A staggering valuation is back on the table
Anthropic is reportedly shaping a new funding round that could raise as much as $50 billion and value the company at roughly $900 billion. If completed on those terms, the round would place the company among the most richly valued startups in the world and, according to the source report, potentially ahead of OpenAI in private-market valuation.
The figures come from an update citing the Financial Times, which said the deal could close within two months and that interested investors include Dragoneer, General Catalyst, and Lightspeed Venture Partners. Anthropic Chief Financial Officer Krishna Rao is reportedly leading the talks, though terms are not yet final.
Nothing in the report suggests the financing is closed. That distinction matters. But even at the discussion stage, the size of the proposed round and the valuation being considered tell their own story about the AI market in 2026.
Why investors are entertaining the number
The strongest justification presented in the source text is revenue growth. According to the report, Anthropic’s annualized revenue is approaching $45 billion, up fivefold from $9 billion at the end of 2024. The article points to two products in particular as growth drivers: Claude Code for developers and Cowork for less technical users.
If those figures are accurate, investors are not valuing Anthropic as a speculative lab waiting for commercialization. They are valuing it as a company already generating massive revenue at scale, with a product mix reaching both technical and broader business audiences.
That changes the debate. A near-trillion-dollar valuation still sounds extreme, but private markets tend to become more accepting of extreme valuations when revenue growth, customer demand, and strategic infrastructure are all moving in the same direction.
Compute is part of the financing story
Another notable point in the report is that Rao reportedly delayed the round until key compute arrangements were in place. The article says Anthropic secured deals for compute capacity with SpaceX, Google, Broadcom, and AWS, along with a new partnership involving private equity firms.
That detail matters because AI company valuation is no longer just about model quality or user adoption. It is also about access to the physical systems needed to train and serve increasingly large models. Capital and compute have become tightly linked.

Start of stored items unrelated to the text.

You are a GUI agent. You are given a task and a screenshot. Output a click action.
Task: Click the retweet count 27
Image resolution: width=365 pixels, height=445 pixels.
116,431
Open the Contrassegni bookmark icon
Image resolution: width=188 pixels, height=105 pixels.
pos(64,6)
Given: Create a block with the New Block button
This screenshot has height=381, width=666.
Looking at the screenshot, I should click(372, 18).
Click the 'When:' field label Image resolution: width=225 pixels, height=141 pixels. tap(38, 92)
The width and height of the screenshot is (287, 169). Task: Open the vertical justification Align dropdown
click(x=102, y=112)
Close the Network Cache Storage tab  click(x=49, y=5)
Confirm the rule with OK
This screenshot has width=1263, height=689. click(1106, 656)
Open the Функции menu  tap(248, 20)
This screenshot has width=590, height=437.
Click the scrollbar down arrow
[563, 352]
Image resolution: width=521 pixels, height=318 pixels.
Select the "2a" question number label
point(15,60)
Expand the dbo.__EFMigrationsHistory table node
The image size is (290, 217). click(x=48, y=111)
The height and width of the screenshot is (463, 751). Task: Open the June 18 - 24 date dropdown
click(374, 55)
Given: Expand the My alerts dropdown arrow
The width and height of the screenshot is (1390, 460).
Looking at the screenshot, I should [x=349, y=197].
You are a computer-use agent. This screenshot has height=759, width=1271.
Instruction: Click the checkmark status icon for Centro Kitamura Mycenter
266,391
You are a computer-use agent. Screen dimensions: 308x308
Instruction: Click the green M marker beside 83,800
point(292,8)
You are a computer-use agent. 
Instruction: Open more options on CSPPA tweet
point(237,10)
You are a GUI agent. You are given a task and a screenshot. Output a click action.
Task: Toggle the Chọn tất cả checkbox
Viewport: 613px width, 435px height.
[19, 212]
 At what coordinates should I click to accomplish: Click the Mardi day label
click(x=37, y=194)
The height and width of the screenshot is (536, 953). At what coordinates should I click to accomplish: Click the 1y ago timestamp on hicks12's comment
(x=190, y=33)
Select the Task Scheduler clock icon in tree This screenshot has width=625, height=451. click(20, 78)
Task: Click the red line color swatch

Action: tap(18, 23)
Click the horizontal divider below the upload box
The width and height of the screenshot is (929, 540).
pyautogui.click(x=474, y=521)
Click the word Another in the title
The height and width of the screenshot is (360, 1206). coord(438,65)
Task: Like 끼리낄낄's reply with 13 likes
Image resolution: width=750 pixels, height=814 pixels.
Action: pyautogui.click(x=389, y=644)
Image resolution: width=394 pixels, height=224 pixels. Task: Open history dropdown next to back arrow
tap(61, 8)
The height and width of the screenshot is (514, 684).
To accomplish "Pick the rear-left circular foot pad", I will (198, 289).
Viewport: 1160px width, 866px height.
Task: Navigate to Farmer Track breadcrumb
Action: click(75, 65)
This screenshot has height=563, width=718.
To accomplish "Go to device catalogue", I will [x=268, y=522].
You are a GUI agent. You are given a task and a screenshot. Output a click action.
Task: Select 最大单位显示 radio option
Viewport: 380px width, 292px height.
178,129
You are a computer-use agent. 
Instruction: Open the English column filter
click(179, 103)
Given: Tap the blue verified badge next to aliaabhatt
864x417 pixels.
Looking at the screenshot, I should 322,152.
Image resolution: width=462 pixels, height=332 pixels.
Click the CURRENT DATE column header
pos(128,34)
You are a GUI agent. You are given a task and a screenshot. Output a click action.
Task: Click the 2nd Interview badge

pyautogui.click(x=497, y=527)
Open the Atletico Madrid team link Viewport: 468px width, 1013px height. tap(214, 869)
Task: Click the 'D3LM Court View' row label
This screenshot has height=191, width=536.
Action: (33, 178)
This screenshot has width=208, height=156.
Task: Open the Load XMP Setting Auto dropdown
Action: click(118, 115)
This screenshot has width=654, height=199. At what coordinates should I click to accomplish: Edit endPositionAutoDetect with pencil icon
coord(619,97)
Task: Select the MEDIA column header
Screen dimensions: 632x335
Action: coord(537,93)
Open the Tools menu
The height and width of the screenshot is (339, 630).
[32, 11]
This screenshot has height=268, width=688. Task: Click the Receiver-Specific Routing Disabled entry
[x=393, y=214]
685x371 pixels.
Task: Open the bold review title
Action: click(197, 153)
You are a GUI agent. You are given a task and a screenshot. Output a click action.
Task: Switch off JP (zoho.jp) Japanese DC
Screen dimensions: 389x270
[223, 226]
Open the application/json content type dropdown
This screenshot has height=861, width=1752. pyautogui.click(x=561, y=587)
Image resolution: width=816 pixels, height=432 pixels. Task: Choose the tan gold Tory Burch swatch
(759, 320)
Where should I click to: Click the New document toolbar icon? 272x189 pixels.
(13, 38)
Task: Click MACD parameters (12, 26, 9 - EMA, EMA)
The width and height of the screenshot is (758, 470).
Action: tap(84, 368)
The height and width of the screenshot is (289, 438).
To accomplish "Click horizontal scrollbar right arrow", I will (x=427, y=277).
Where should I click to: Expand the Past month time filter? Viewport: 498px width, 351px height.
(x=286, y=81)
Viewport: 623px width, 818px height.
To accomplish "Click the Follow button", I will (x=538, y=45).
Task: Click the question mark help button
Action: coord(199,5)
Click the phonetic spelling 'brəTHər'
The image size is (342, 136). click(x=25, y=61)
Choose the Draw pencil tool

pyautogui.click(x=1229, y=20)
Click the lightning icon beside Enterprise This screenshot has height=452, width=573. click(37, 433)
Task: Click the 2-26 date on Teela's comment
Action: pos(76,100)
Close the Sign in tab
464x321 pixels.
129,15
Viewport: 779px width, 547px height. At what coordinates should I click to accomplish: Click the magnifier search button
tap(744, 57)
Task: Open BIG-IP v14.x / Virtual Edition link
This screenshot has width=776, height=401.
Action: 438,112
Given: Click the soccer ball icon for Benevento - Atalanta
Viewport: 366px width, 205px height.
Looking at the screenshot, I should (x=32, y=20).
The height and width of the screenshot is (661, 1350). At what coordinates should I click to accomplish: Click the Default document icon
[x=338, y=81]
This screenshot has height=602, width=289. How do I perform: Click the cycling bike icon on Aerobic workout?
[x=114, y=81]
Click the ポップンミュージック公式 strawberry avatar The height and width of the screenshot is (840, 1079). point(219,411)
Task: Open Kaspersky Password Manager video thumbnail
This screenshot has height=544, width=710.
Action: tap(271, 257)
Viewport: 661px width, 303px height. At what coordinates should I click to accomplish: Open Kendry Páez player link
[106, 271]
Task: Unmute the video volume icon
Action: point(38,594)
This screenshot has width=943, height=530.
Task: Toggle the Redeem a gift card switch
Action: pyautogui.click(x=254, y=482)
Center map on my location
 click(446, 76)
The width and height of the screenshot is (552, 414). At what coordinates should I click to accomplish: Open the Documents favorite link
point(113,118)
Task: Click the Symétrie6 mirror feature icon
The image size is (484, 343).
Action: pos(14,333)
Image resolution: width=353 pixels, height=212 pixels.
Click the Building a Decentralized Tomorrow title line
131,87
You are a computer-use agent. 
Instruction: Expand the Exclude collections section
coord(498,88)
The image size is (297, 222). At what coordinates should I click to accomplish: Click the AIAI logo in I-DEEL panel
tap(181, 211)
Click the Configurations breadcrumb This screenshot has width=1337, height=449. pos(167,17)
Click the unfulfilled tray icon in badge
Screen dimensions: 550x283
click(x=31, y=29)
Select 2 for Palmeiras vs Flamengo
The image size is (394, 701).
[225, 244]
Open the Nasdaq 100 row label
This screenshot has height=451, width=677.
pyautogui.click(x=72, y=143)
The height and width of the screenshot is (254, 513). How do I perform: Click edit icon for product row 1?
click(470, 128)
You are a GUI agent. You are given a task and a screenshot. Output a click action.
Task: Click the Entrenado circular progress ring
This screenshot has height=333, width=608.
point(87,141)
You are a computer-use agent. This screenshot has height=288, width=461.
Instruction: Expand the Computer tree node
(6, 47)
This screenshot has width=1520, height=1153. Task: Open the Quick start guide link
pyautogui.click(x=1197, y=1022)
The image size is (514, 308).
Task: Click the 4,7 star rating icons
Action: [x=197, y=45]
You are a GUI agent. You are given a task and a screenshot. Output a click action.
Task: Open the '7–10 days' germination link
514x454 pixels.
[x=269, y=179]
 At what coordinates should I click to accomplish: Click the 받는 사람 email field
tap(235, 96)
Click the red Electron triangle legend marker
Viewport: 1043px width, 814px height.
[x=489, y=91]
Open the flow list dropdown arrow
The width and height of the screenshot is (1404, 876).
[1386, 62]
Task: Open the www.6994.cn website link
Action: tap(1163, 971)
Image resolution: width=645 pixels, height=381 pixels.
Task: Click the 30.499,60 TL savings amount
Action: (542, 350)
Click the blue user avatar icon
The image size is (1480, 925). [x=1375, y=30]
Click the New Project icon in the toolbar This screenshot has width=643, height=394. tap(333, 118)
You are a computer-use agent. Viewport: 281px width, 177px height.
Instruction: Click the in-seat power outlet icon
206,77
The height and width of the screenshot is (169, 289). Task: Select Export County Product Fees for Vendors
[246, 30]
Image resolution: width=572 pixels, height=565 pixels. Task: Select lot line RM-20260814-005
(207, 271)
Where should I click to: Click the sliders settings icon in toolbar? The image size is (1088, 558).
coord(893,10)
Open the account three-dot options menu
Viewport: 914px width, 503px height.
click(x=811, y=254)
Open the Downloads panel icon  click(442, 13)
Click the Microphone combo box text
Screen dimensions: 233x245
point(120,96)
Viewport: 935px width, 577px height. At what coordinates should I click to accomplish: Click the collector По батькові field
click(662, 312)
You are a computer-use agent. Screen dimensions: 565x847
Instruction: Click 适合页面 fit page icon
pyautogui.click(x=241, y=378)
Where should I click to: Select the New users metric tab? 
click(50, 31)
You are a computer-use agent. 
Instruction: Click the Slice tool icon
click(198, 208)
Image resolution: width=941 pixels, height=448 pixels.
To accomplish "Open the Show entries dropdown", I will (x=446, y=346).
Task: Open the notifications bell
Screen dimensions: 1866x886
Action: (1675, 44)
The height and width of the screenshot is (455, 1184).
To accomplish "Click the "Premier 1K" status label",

In that environment, fundraising is not merely an exercise in balance-sheet expansion. It is also a way to lock in future operating capability. Investors appear willing to pay more when they believe the company has reduced one of the biggest constraints in the business.
But capacity constraints have not disappeared
Despite the reported infrastructure progress, the source says Anthropic has recently struggled with capacity constraints that disrupted customer operations. That is a crucial counterweight to the enthusiasm around the round.
In other words, demand may be enormous, but meeting that demand reliably remains difficult. This is one reason the financing discussion cannot be separated from the company’s infrastructure strategy. High growth in AI is valuable only if the service can stay available and performant under pressure.
Those strains also help explain why investors might still see upside. A company nearing $45 billion in annualized revenue while operating under capacity limits can be framed as a business that could grow even further if those limits ease.
The IPO logic is already shaping investor behavior
The report adds that investors are looking to get in ahead of a potential initial public offering later this year. That possibility, even if preliminary, changes the incentives around a late-stage round.
For investors, a private placement before a potential IPO can be a chance to secure exposure before broader public-market price discovery. For the company, a large private round can buy time, strengthen negotiating leverage, and support infrastructure expansion before taking on the additional scrutiny of a public listing.
That does not guarantee an IPO will happen on the reported timeline. It does explain why demand for the round could be strong despite the eye-watering valuation.
What this says about the AI market now
The Anthropic discussions reflect a broader repricing of AI companies around three things at once: revenue, compute, and platform position. In earlier cycles, startup valuation often leaned heavily on user growth or future optionality. In the current cycle, investors seem willing to go much further when a company can show that revenue is already scaling rapidly and that it has secured the compute needed to keep scaling.
That does not remove risk. Capacity constraints, competition, and infrastructure costs remain central threats. So does the possibility that today’s valuation expectations outrun what public markets will support later.
Still, the reported round suggests that the market’s leading AI companies are no longer being judged as experimental ventures. They are being priced more like strategic industrial platforms whose control over software demand and hardware access may define the next phase of the sector.
Why the story deserves caution
This remains a funding round under discussion, not a finalized transaction. The article itself notes that terms have not been completed. That means the headline valuation could change, the round size could shift, or the process could stretch beyond current expectations.
It is also worth noting that the report is built around other reporting rather than a completed company announcement. That makes this a story about credible negotiations, not settled fact.
But even with that caution, the signal is strong. Investors are reportedly prepared to contemplate a $900 billion valuation because Anthropic appears to have achieved the combination the market wants most: breakneck revenue growth, expanding product reach, and a clearer path through the compute bottleneck.
If that holds, the round will be remembered not just as another financing event, but as a measure of how dramatically the economics of AI scale have shifted in a very short time.